MILEI REUNIÓ AL GABINETE Y MARCÓ LA HOJA DE RUTA POLÍTICA PARA 2026.
La reunión se desarrolló en la Casa Rosada y tuvo como eje central el diseño del paquete de iniciativas que el Ejecutivo pretende impulsar durante el año legislativo. Entre los puntos clave aparecen reformas orientadas a profundizar el ajuste del gasto público, modernizar estructuras del Estado y avanzar en cambios regulatorios que el oficialismo considera necesarios para consolidar el programa económico.
El trasfondo político del encuentro no es menor. Con un Congreso fragmentado y una oposición que intenta reagruparse tras la derrota electoral, el Gobierno busca evitar dilaciones y reducir márgenes de negociación que puedan diluir el contenido original de sus proyectos. La estrategia apunta a sostener coherencia interna y disciplina política dentro del gabinete, en un año que será decisivo para medir la viabilidad de las reformas de fondo.
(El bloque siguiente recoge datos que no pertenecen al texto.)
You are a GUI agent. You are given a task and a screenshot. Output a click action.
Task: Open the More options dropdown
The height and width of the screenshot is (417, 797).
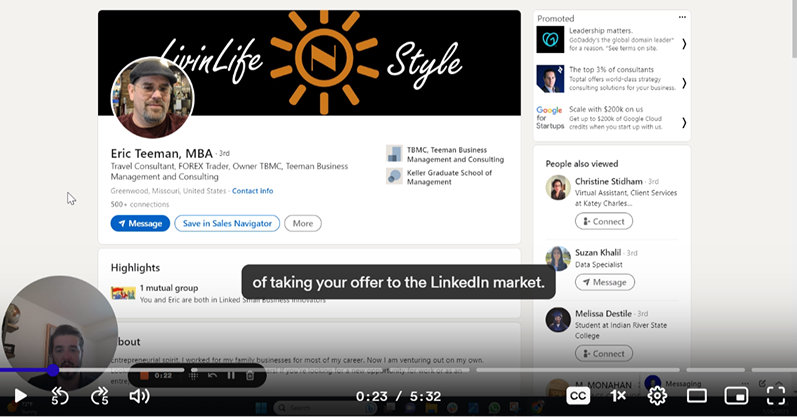tap(303, 223)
En paralelo, el Presidente exige resultados concretos en cada área. La premisa es clara: gestión, cumplimiento de metas y alineamiento con el programa votado en las urnas. En ese marco, el mensaje interno también funcionó como advertencia hacia funcionarios que no logren sostener el ritmo de ejecución esperado.
El desafío hacia 2026 será doble. Por un lado, consolidar el equilibrio fiscal y mantener estabilidad macroeconómica. Por otro, traducir esa estabilidad en crecimiento sostenido y mejoras perceptibles en la vida cotidiana, evitando que el desgaste político erosione el capital inicial del Gobierno.
La reunión marcó así el inicio formal de una nueva etapa: menos diagnóstico y más ejecución. En un escenario donde la disputa política se intensifica, el oficialismo apuesta a sostener la iniciativa y no quedar atrapado en la lógica de bloqueo legislativo que caracterizó ciclos anteriores.